Stylistically the hilt can be classified in two ways and coincidentally the hilt is in fact cast in two parts. The forward ferrule and guard is of a style most often associated with the Loatian city of Vientiane, in its own right a power in the 18th century, while the pommel, also cast in one piece, is of a style more similar to Attapeu in southern Laos.
The sword differs greatly from the classic so-called Vientiane pattern not only in the pommel used but also the grip. Typically swords of this type have a two part cast handle with an organic grip in the middle, often fine wire that is then lacquered. In this case that is texturally represented within the casting but the entire handle is bronze.
The next question is of course how to date such a piece. In this case it may be easier than usual, the city where it was found has a history instrincily linked to Laos and the paticular city most often associated with this style. The city of Ubon Ratchathani was founded by a Laotian prince who was fleeing Vientiane in the late 18th century. Of course Lao people were not entirely new to the area, Lan Xang had previously ruled over the area and prior to that it had for centuries been under Khmer influence. Isaan is fairly arid and had for centuries been a battle ground caught between rival influences. However from the end of the 18th century it was firmly under the control of Siam and the court of Taksin the great. This sword is of an age that likely corresponds to this period and while precise dating is impossible it is likely from the 18th century. The unusual style of pommel for this type and its correspondence to pommel styles found on swords from the Attapeu region and even northern Cambodia is a fascinating detail that may mean the sword in fact originated within Isaan itself and draws on broad variety of influences.

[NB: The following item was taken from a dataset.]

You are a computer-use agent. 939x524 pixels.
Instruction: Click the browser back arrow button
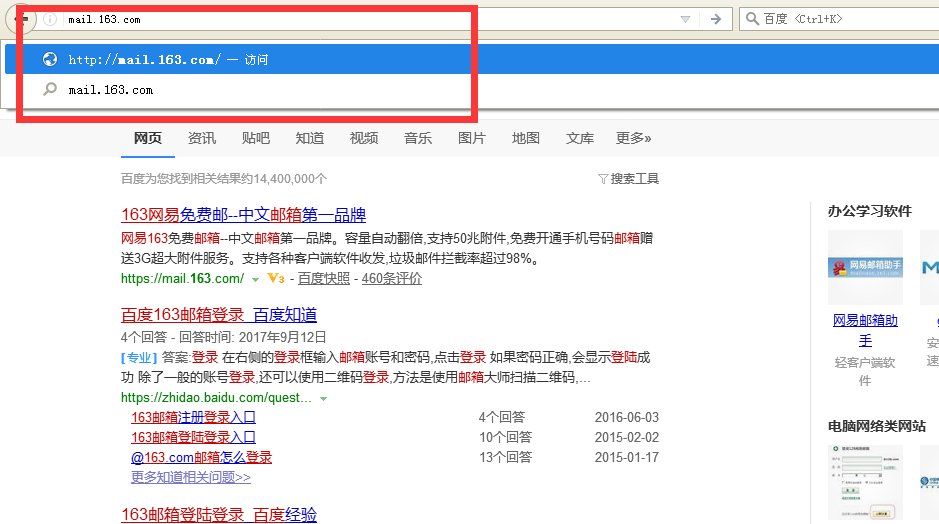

The colouration of the scabbard, dimensions and style make it quite likely that the owner was part of Siam's military structure in the 18th century. During this period Siam drew on vassal states and a wide variety of people groups for its campaigns. This is well illustrated in the battle of of Rạch Gầm-Xoài Mút where Siamese forces battled against the Tay Son forces of modern day Vietnam where the Siamese forces included troops from Laos and Cambodia. Even today Loatian swords of this period can be seen displayed in Saigon's history museum.

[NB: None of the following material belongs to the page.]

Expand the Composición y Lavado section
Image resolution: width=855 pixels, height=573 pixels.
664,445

This sword is a personal favourite as it evokes the period and history of a region that is not well known by outsiders to this day. It is fascinating to speculate about the original owner and user of this sword, what ethnic group did he belong to, why the unusual stylistic choices of this piece, was it part of a larger commission for swords of a type suitable for a military unit, was it the personal choice of the owner, we will sadly never have full answers to these questions but I prefer a mystery to pieces that fit an exact pattern.